═════ Data shown
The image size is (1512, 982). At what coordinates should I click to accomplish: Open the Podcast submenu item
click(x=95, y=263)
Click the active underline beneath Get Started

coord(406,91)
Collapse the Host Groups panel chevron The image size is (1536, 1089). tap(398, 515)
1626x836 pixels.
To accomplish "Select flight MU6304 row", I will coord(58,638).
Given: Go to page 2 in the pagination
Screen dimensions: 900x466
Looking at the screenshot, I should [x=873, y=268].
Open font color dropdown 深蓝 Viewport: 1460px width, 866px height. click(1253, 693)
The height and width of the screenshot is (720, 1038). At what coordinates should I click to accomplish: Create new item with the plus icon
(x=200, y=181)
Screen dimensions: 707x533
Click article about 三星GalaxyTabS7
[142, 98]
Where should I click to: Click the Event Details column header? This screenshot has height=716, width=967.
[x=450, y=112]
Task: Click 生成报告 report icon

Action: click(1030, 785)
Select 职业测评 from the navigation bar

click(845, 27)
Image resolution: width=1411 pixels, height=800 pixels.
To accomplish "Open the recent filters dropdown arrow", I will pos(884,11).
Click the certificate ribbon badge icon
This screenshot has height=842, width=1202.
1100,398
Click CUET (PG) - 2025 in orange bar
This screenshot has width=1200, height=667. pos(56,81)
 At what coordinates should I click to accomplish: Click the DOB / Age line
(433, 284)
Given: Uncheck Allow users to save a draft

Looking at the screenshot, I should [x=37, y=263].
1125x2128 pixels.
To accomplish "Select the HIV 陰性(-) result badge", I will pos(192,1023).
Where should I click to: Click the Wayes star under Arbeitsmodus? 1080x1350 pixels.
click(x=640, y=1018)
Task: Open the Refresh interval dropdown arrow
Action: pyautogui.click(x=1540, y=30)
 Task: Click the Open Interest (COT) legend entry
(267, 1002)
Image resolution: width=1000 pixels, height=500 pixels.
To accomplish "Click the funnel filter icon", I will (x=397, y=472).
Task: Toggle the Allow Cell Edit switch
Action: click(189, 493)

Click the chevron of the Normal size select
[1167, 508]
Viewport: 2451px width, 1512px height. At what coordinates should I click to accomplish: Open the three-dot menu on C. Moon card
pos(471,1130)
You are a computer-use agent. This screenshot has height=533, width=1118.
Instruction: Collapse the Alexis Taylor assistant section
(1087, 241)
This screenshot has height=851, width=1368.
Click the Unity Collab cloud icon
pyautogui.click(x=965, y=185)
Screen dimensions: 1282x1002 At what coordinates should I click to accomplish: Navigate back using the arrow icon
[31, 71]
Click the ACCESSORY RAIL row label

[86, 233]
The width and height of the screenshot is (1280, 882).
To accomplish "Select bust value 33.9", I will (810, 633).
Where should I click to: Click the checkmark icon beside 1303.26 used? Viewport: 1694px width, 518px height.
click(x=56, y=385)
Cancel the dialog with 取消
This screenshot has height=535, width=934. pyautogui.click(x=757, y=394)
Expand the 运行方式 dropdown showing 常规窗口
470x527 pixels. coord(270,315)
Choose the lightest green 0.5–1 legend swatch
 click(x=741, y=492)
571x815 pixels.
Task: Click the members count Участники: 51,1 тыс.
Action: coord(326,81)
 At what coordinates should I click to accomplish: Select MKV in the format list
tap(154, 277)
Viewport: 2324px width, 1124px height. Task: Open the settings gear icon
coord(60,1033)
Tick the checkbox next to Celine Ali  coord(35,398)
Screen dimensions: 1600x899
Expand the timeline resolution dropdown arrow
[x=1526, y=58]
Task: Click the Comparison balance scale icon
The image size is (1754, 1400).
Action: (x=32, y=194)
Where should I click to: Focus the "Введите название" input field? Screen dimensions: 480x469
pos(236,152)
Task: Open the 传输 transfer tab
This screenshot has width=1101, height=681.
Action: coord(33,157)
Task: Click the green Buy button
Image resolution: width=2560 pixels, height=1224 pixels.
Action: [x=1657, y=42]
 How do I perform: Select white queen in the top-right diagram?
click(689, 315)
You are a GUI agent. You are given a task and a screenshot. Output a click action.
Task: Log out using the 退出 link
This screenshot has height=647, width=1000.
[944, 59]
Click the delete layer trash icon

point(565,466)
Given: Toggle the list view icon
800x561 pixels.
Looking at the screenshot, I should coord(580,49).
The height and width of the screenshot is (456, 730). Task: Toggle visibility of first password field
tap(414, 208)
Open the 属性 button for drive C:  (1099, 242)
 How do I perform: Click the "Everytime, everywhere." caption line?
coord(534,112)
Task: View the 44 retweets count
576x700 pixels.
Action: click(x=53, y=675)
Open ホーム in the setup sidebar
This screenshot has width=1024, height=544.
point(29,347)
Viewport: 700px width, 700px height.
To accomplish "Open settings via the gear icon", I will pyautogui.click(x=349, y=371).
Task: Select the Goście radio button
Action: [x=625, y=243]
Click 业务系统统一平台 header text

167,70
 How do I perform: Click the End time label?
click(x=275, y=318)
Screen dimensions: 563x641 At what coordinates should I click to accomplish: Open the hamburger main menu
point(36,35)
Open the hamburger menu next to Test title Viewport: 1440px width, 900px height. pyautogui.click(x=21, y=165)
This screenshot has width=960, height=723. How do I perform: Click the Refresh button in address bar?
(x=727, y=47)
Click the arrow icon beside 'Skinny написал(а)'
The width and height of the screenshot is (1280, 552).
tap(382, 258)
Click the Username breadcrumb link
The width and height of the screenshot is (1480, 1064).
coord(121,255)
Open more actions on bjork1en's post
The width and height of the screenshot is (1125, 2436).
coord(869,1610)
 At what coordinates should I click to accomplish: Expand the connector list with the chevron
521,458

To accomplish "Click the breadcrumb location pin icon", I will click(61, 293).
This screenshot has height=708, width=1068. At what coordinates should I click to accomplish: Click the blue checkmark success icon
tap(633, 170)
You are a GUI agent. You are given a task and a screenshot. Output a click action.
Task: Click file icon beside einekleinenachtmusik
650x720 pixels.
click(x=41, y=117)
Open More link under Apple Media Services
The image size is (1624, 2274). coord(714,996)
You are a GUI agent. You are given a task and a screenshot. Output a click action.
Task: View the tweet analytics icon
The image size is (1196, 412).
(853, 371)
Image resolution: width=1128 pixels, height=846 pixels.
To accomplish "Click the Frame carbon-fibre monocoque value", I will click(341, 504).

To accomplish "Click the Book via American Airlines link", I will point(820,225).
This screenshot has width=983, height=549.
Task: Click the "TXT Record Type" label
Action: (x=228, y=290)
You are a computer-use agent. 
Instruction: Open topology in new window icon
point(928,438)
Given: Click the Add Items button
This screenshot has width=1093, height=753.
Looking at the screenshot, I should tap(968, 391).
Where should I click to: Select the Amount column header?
══════════
## Work request
Of all the lines above, tally those with the word "badge". Write the total only.

## Written answer
2